From the consumer's end, we expect computers to produce accurate calculations almost always. If a calculator produced the wrong answer to a basic mathematical function we would throw it out.

Humans are error prone, even when doing things they know and are good at.

Artificial intelligence is marketed as being a machine that is as smart as a human, but somehow we infer that because AI is a machine it will not make human mistakes. Mistakes are what produces learning.

The question becomes, do we only release AI for public use when it is assigned to a narrow range of problems and trained to 99.9% accuracy? Or does a consumer just throw AI at unknown, or even non trainable, problems and we take the result with a grain of salt? (Non trainable being something like predicting the value of the S&P 500 in 24 months.)

Perhaps a new words will be formed to describe AI, its behavior, accuracy, and experience? For now there is a lot of "one size fits all" and "holy grail" seeking. Big companies with armies of sales people seem to prefer this.

I think a search engine is the appropriate metaphor.
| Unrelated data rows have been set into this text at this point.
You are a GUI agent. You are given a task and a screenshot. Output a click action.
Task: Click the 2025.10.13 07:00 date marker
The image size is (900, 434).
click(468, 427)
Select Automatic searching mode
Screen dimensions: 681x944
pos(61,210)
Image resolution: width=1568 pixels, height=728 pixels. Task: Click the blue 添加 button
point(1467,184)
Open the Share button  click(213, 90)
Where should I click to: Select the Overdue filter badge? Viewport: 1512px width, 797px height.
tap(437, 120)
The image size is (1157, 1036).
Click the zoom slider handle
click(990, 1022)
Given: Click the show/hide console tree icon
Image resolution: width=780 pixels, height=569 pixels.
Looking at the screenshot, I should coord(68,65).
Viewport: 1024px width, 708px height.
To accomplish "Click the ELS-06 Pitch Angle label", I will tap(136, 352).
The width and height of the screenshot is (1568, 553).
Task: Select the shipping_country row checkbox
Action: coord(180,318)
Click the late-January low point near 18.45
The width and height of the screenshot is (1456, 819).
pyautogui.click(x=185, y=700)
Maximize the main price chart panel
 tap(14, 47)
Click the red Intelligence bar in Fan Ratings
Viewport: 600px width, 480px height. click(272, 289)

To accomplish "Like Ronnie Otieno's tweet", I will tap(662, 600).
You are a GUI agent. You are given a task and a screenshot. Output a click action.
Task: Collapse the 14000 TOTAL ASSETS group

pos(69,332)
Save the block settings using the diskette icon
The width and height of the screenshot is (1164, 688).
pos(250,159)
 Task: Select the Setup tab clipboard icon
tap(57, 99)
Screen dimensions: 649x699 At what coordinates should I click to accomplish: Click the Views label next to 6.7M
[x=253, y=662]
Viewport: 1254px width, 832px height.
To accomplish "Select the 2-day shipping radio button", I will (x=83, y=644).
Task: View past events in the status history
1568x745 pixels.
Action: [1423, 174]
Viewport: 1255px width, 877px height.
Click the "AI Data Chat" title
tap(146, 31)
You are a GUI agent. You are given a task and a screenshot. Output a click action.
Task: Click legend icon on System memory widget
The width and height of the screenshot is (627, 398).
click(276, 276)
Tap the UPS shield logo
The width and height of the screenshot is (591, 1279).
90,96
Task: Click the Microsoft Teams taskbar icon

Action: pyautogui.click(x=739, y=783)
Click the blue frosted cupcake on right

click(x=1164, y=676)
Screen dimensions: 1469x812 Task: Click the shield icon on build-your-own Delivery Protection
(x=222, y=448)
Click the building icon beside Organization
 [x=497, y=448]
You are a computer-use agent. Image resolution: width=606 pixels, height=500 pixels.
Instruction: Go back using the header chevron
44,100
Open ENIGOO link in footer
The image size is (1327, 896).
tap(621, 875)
Google's first result isn't always what you're looking for, but if you have no idea where to start, you can just type some words and Google will give you 10 pretty good ideas. You can then easily know if those 10 ideas are what you needed, or at least have a better idea of how to modify your query.

Watson, I think, will be the same way. Say for medical diagnoses - you don't just feed it observations and prescribe whatever it says. But if you want to ask about an unusual combinations of symptoms you've never encountered, it'll come back with something you can then go research. How you could make that connection before systems like Watson or Google (or similar medically-focussed systems if they exist) is beyond me - but they'll probably never replace the doctor's judgement. They're just a tool and should be treated that way.

Watson can even come back with a suggestion of further tests to do.
Watson is is now only a search engine you need to train and define your own domain models and logics in side the App. The bloom depends on wether there can be enough Apps on the platform. Remember: those Apps are enterprise level and will always be developed by companies. Why don't these companies just deploy their app in other clouds and connect with a 'siri' like voice interface? I can't see any values inside this platform. Vertical search and IP is not hard for developers today. Small companies can do that without IBM's help.